In Los Angeles County, the belt has been placed on approximately 200 detainees, at more than a thousand court proceedings. It has been activated on three people, including Hawkins, once apparently by accident.

II. Proceedings Below

Hawkins filed suit against the presiding judge, the Los Angeles Municipal and Superior Courts, the Los Angeles County Sheriff, and the County of Los Angeles. He sought compensatory and punitive damages, a declaratory judgment that use of the stun belt is unconstitutional, and an injunction prohibiting the defendants from using the stun belt"on any person by any judge or law enforcement officer in Los Angeles County." In his claim for damages and injunctive and declaratory relief, Hawkins purported to represent, and moved to certify, a class consisting of all individuals in the custody of the Los Angeles County Sheriff who may be brought before a county superior or municipal court and required to wear a stun belt.
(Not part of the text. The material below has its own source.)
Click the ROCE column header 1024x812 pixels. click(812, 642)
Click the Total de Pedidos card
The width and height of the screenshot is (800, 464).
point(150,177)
After a hearing, the district court filed an order granting in part and denying in part defendants' motion to dismiss, granting plaintiffs' motion for class certification, and granting plaintiffs' motion for preliminary injunction. See Hawkins, 33 F. Supp. 2d at 1244.4

The district court granted Hawkins' motion to certify a class of all persons in the custody of the Los Angeles County Sheriff who are appearing in state court and may be subjected to use of the stun belt.5 Id. at 1260. The court found common issues of law and fact because "the issue is whether using stun belts is a per se constitutional violation." Id. at 1259. The court concluded that Hawkins' interests would not be antagonistic to the interests of other prisoners. Id. at 1260.

The preliminary injunction ordered the Los Angeles County Sheriff "not to seek a judicial order to either place or activate a stun belt on a prisoner in his custody pending the outcome of trial." Id. at 1262. The court concluded that the mere placement of the belt on a detainee raises"serious questions going to the merits of the Fourth Amendment and Eighth Amendment claims" and held that the balance of hardship tips in favor of the plaintiffs. Id. The court also addressed Sixth Amendment concerns, referring to the belt as a "pain infliction device that has the potential to compromise an individual's ability to participate in his or her own defense."6 Id.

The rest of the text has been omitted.